Based on a children's novel by Berkeley Breathed (the man behind the late, great Bloom County cartoon), the film involves a treacherous journey to an extraordinary foreign land. Mere moments after telling Mom (Cusack) that he'd be happier without her, Milo (Seth Green) finds her being kidnapped by noseless, flat-faced Martians; stowing away on their ship, he soon touches down on the red planet, where a portly, lonely, Top Gun-referencing geek named Gribble (Dan Fogler, spouting '80s-isms as usual) explains the boy's perilous new circumstances. On orders from the queenly Supervisor (Mindy Sterling) who rules her subterranean kingdom with militaristic ruthlessness, the creatures plan to use a solar-powered device to steal the "discipline" skills of Milo's mom, which they'll use to program the nanny robots that help them care for their young, who sprout out of the ground like vegetables.

As it barrels forward with a speed seemingly designed to prevent serious consideration of its increasingly nonsensical tale, the film reveals that Mars also hates dads, who sport dreadlocks and koala fur and have been exiled to an underground trash dump because they're too fond of hugging. Such gender-dynamic reversals, however, are secondary concerns to chases, laser fights, and persistent heartstring-tugging mawkishness, which extends to Gribble's own mommy-snatching sob story and a finale that disingenuously dares to hint at actual tragedy.

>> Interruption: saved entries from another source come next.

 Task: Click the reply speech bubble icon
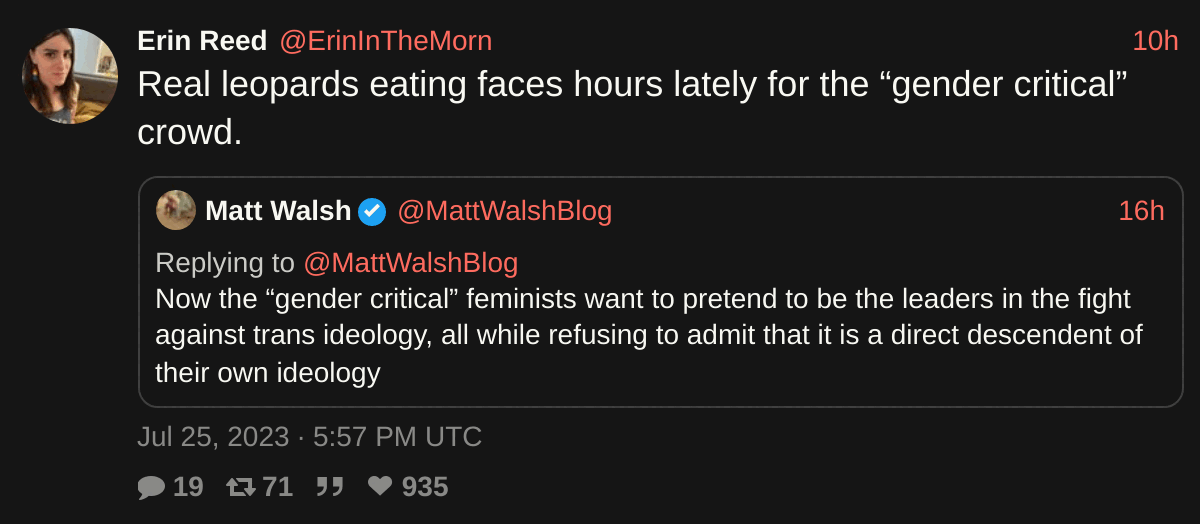[x=151, y=487]
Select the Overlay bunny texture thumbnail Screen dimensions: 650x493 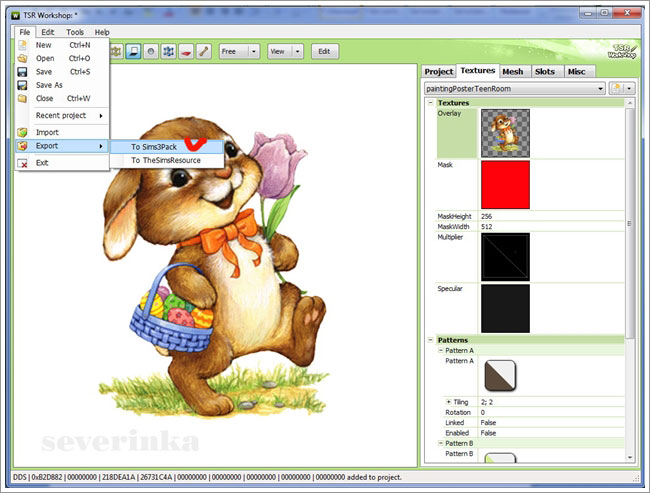coord(505,133)
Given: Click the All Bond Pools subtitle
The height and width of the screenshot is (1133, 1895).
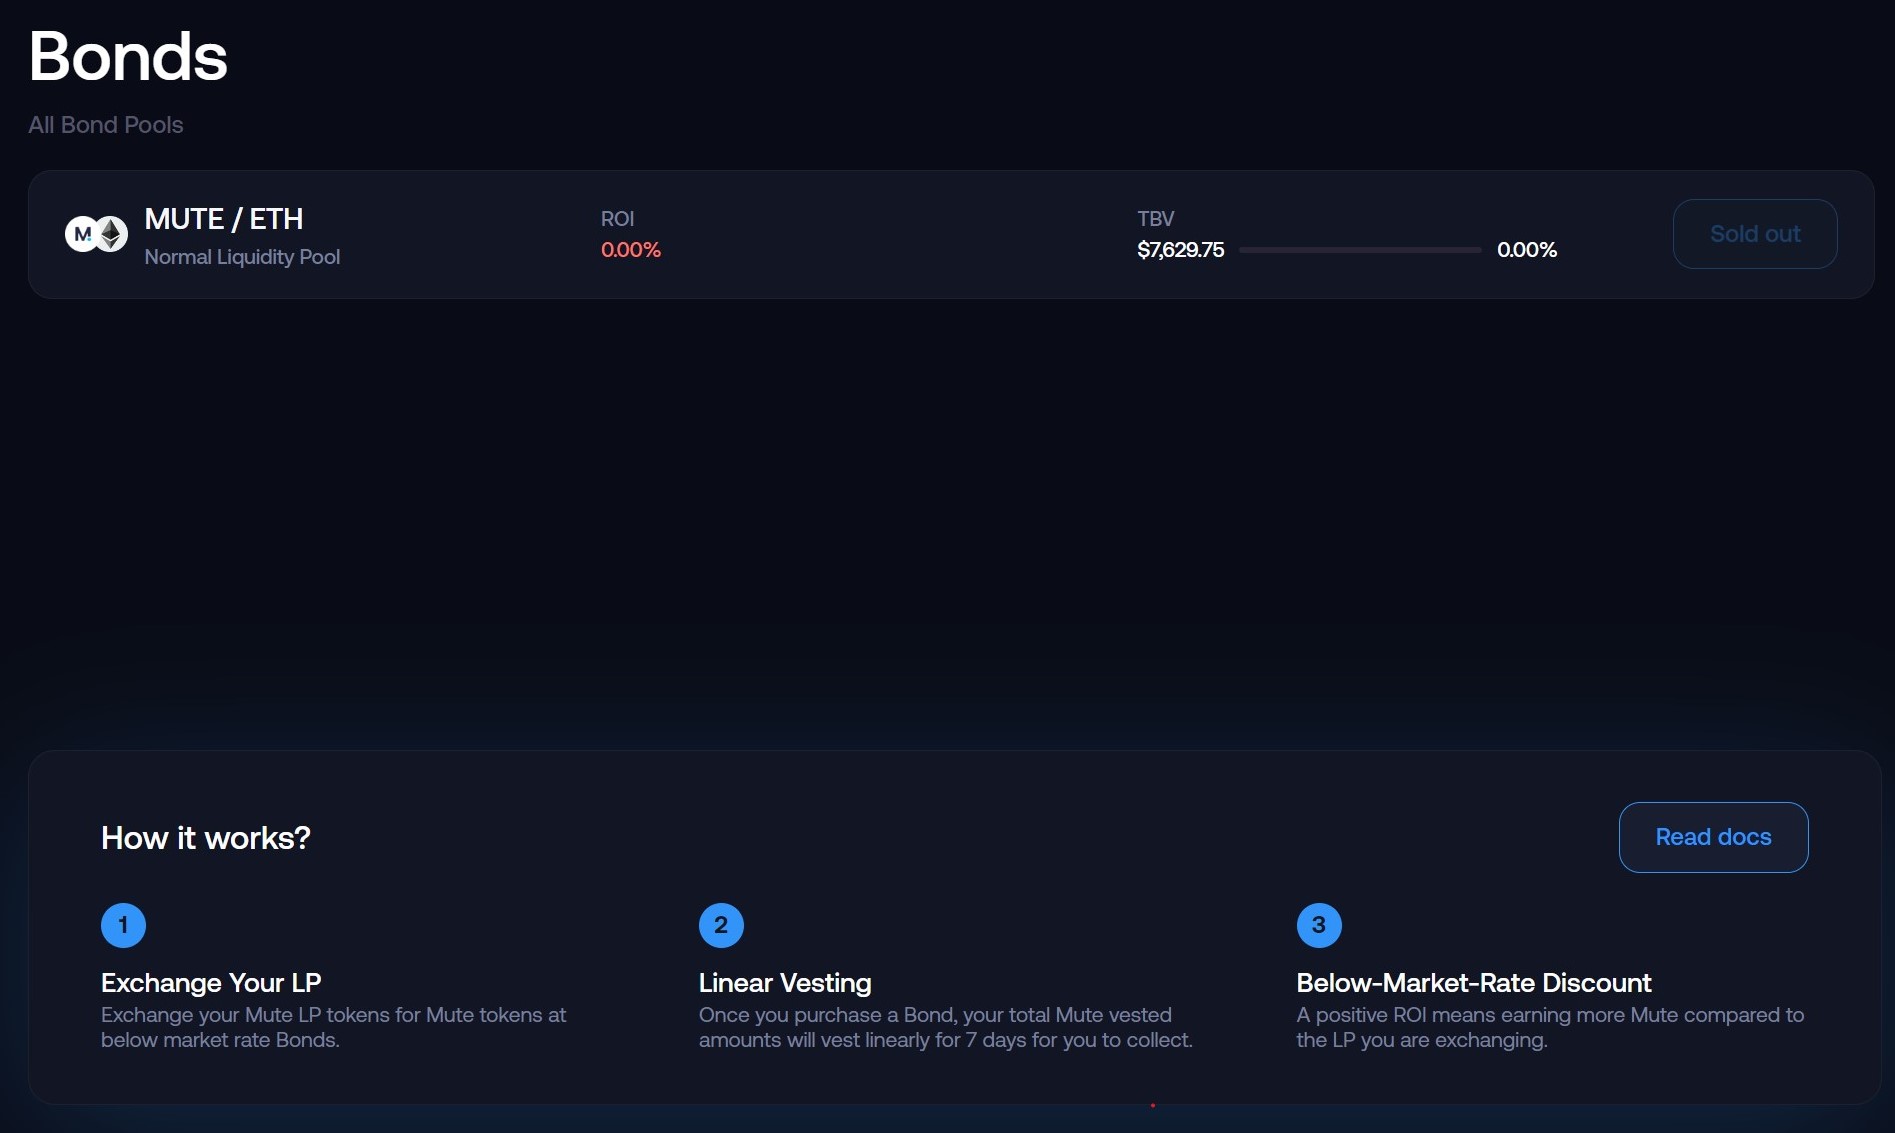Looking at the screenshot, I should pos(106,125).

The underlying suggestion that well-behaved kids are apt to lose their exceptional mothers to covetous outside forces — a notion the narrative tries to overtly address (and consequently dismiss) — remains disquieting. But Mars Needs Moms isn't out to disturb, merely to stimulate through light, sound, and sentimentality, much of it borrowed from genre big brothers. The Martians' sterile, fluorescent blue-gray metropolis has been directly downloaded from Tron,while the legacy of Star Wars creeps into everything from the plot's pressing parent-separation anxieties and villains' stormtrooper-style uniforms to its male extraterrestrials' furry, dancing Rasta-Ewok cuddliness. With originality an alien concept, the film proves to be the equivalent of sci-fi-cinema training wheels.